→ **Request**
Please put these lines into a Markdown table with the columns Row and Line, numbering each row and leaving out blank lines. Keep the pictures out of the answer.

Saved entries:
..............................
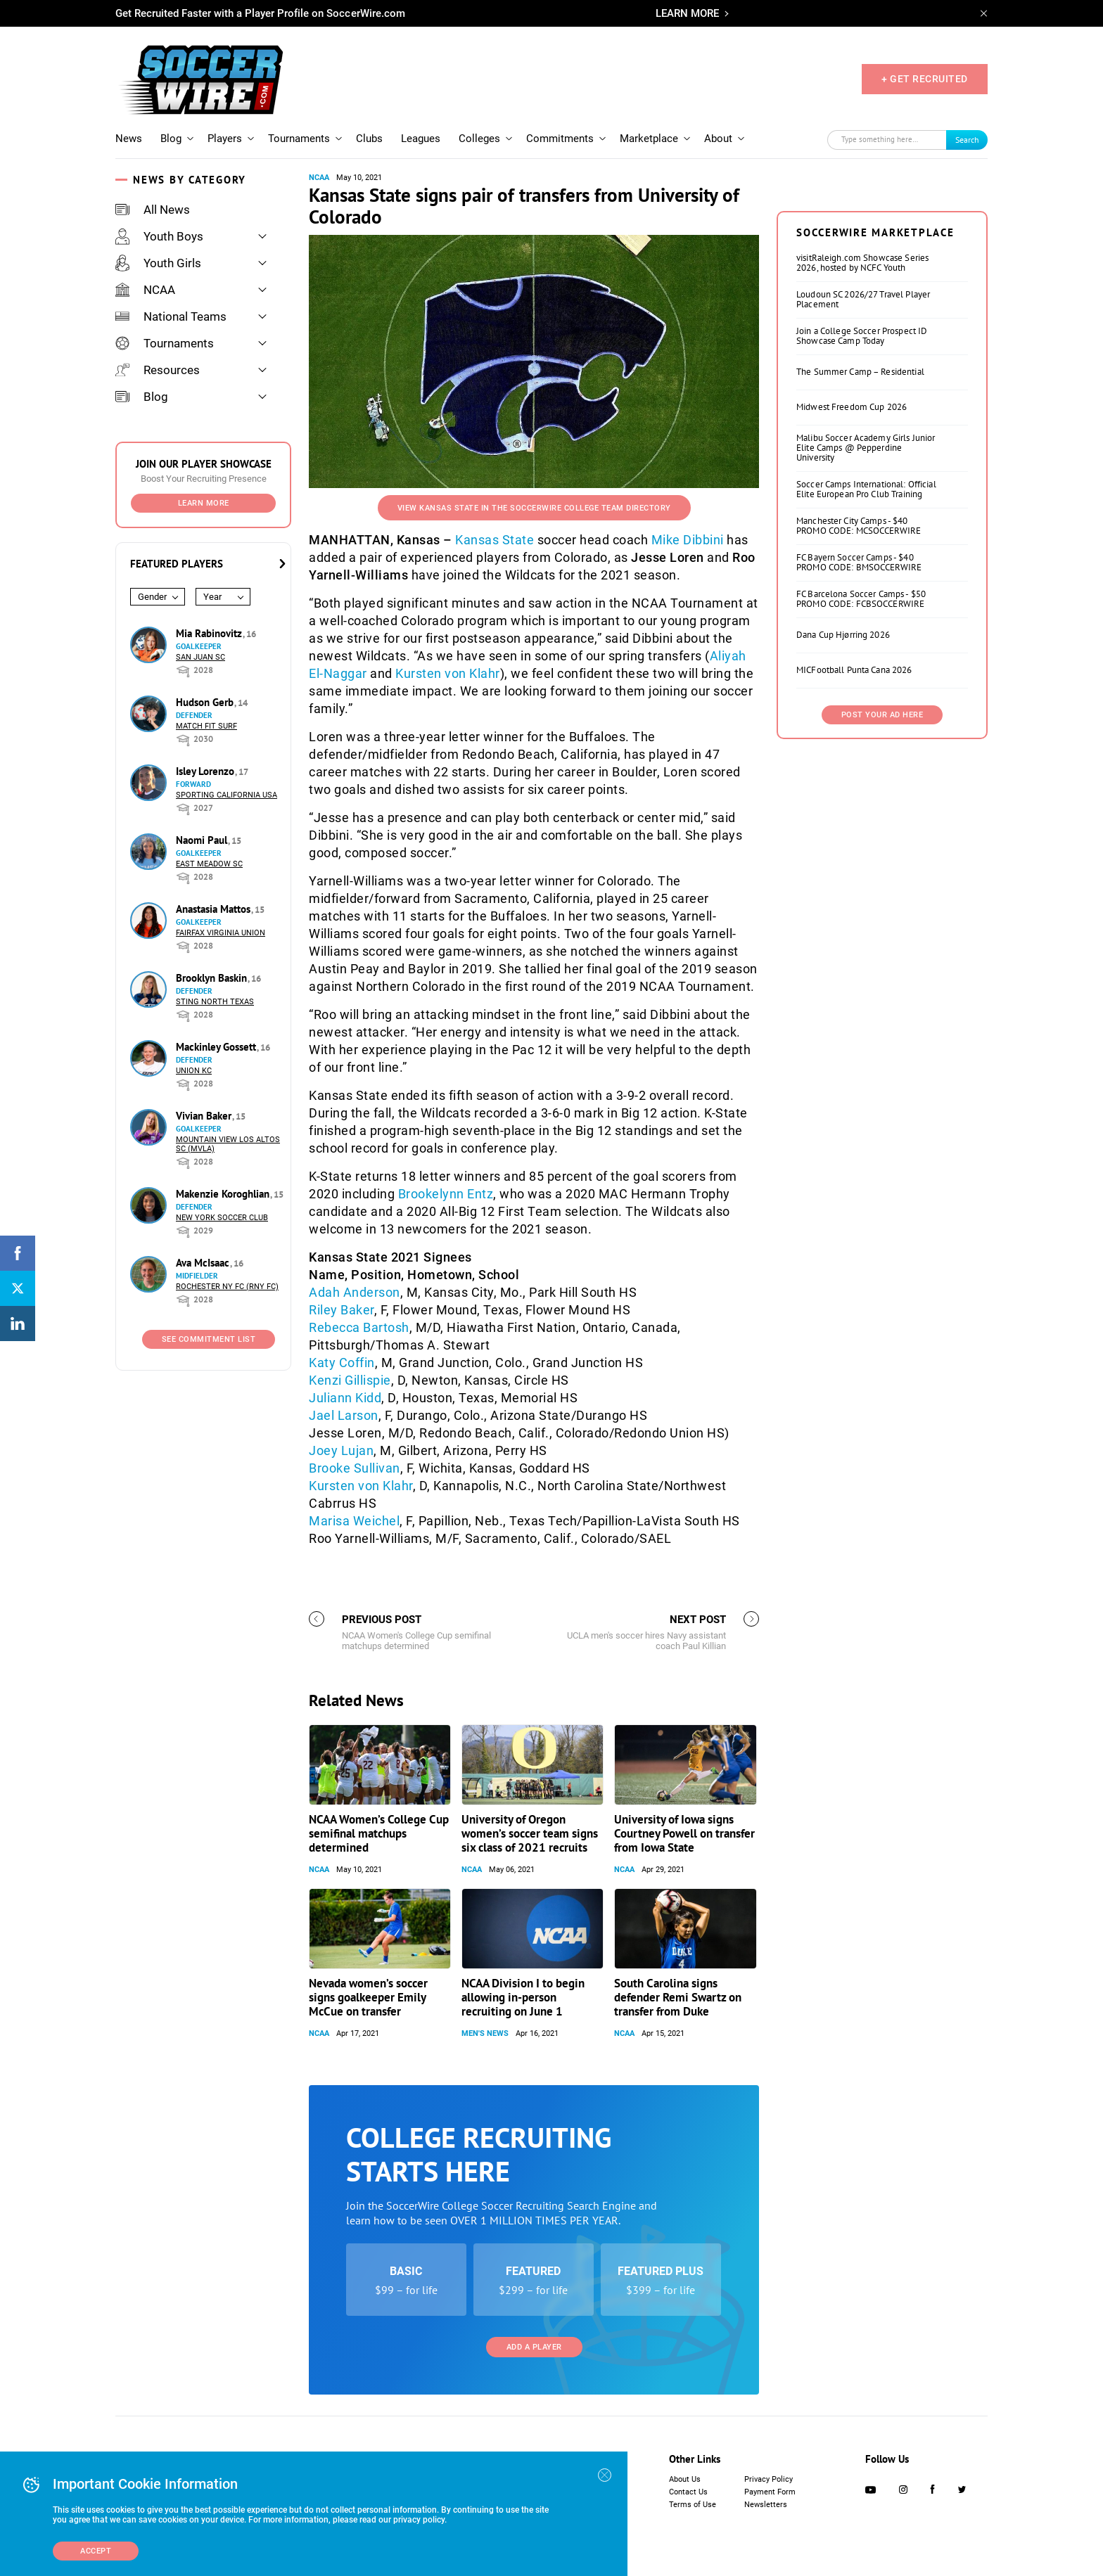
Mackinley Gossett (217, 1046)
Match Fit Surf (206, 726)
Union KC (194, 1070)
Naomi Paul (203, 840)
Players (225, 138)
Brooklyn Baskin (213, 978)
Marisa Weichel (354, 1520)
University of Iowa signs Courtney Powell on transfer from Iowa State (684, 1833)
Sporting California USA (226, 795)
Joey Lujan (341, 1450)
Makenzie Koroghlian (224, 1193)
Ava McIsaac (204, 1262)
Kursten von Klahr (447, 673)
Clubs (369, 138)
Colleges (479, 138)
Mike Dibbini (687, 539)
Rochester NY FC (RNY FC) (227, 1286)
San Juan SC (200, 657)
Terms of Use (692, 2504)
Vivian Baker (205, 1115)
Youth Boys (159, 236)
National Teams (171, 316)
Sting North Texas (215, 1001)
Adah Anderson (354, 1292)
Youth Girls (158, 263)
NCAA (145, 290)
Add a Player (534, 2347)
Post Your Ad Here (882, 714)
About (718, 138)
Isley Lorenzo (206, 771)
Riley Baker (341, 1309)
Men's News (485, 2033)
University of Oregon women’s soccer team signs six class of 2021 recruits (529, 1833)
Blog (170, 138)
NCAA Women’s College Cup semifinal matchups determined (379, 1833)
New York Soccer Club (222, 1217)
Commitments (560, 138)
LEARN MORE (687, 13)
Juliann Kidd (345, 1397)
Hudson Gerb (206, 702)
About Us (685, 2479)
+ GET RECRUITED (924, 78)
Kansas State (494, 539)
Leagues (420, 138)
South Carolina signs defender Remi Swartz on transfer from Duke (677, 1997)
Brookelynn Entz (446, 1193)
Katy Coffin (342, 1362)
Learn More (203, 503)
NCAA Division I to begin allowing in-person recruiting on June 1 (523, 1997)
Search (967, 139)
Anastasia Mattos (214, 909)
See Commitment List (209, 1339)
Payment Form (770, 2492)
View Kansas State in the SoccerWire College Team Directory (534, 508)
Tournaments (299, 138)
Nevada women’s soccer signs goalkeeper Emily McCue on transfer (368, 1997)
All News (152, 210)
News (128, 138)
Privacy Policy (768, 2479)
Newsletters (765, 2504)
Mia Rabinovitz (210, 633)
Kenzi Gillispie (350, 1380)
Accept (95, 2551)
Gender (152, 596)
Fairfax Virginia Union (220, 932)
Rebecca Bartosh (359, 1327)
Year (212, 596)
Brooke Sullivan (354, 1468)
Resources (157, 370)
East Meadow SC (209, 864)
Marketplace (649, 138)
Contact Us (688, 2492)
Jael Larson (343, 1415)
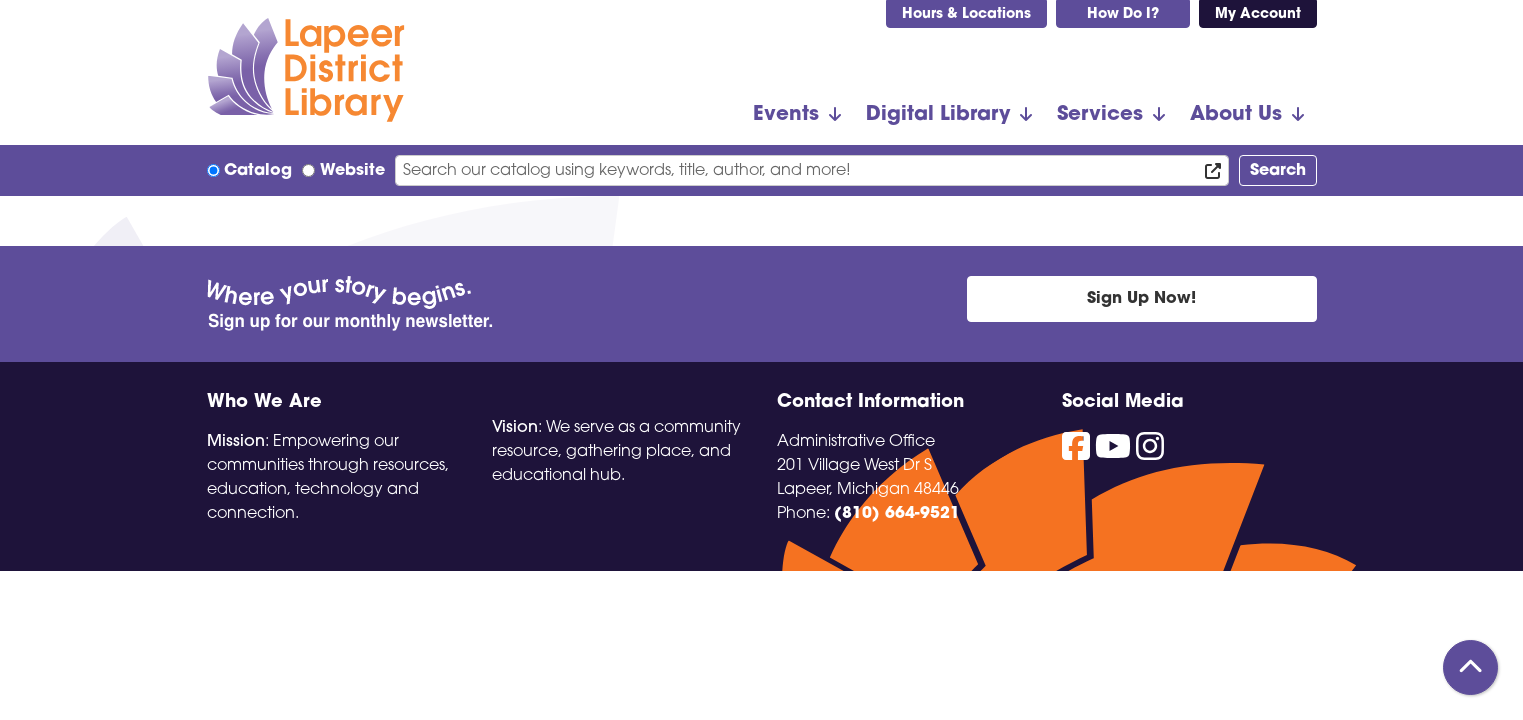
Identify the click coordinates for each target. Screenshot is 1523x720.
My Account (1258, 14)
..............................
→ **Worked solution**
| Row | Line |
|---|---|
| 1 | Mackinley Gossett (217, 1046) |
| 2 | Match Fit Surf (206, 726) |
| 3 | Union KC (194, 1070) |
| 4 | Naomi Paul (203, 840) |
| 5 | Players (225, 138) |
| 6 | Brooklyn Baskin (213, 978) |
| 7 | Marisa Weichel (354, 1520) |
| 8 | University of Iowa signs Courtney Powell on transfer from Iowa State (684, 1833) |
| 9 | Sporting California USA (226, 795) |
| 10 | Joey Lujan (341, 1450) |
| 11 | Makenzie Koroghlian (224, 1193) |
| 12 | Ava McIsaac (204, 1262) |
| 13 | Kursten von Klahr (447, 673) |
| 14 | Clubs (369, 138) |
| 15 | Colleges (479, 138) |
| 16 | Mike Dibbini (687, 539) |
| 17 | Rochester NY FC (RNY FC) (227, 1286) |
| 18 | San Juan SC (200, 657) |
| 19 | Terms of Use (692, 2504) |
| 20 | Vivian Baker (205, 1115) |
| 21 | Youth Boys (159, 236) |
| 22 | National Teams (171, 316) |
| 23 | Sting North Texas (215, 1001) |
| 24 | Adah Anderson (354, 1292) |
| 25 | Youth Girls (158, 263) |
| 26 | NCAA (145, 290) |
| 27 | Add a Player (534, 2347) |
| 28 | Post Your Ad Here (882, 714) |
| 29 | About (718, 138) |
| 30 | Isley Lorenzo (206, 771) |
| 31 | Riley Baker (341, 1309) |
| 32 | Men's News (485, 2033) |
| 33 | University of Oregon women’s soccer team signs six class of 2021 recruits (529, 1833) |
| 34 | Blog (170, 138) |
| 35 | NCAA Women’s College Cup semifinal matchups determined (379, 1833) |
| 36 | New York Soccer Club (222, 1217) |
| 37 | Commitments (560, 138) |
| 38 | LEARN MORE (687, 13) |
| 39 | Juliann Kidd (345, 1397) |
| 40 | Hudson Gerb (206, 702) |
| 41 | About Us (685, 2479) |
| 42 | + GET RECRUITED (924, 78) |
| 43 | Kansas State (494, 539) |
| 44 | Leagues (420, 138) |
| 45 | South Carolina signs defender Remi Swartz on transfer from Duke (677, 1997) |
| 46 | Brookelynn Entz (446, 1193) |
| 47 | Katy Coffin (342, 1362) |
| 48 | Learn More (203, 503) |
| 49 | NCAA Division I to begin allowing in-person recruiting on June 1 (523, 1997) |
| 50 | Search (967, 139) |
| 51 | Anastasia Mattos (214, 909) |
| 52 | See Commitment List (209, 1339) |
| 53 | Payment Form (770, 2492) |
| 54 | View Kansas State in the SoccerWire College Team Directory (534, 508) |
| 55 | Tournaments (299, 138) |
| 56 | Nevada women’s soccer signs goalkeeper Emily McCue on transfer (368, 1997) |
| 57 | All News (152, 210) |
| 58 | News (128, 138) |
| 59 | Privacy Policy (768, 2479) |
| 60 | Newsletters (765, 2504) |
| 61 | Mia Rabinovitz (210, 633) |
| 62 | Kenzi Gillispie (350, 1380) |
| 63 | Accept (95, 2551) |
| 64 | Gender (152, 596) |
| 65 | Fairfax Virginia Union (220, 932) |
| 66 | Rebecca Bartosh (359, 1327) |
| 67 | Year (212, 596) |
| 68 | Brooke Sullivan (354, 1468) |
| 69 | Resources (157, 370) |
| 70 | East Meadow SC (209, 864) |
| 71 | Marketplace (649, 138) |
| 72 | Contact Us (688, 2492) |
| 73 | Jael Larson (343, 1415) |
| 74 | Identify the click coordinates for each target. Screenshot is 1523x720. |
| 75 | My Account (1258, 14) |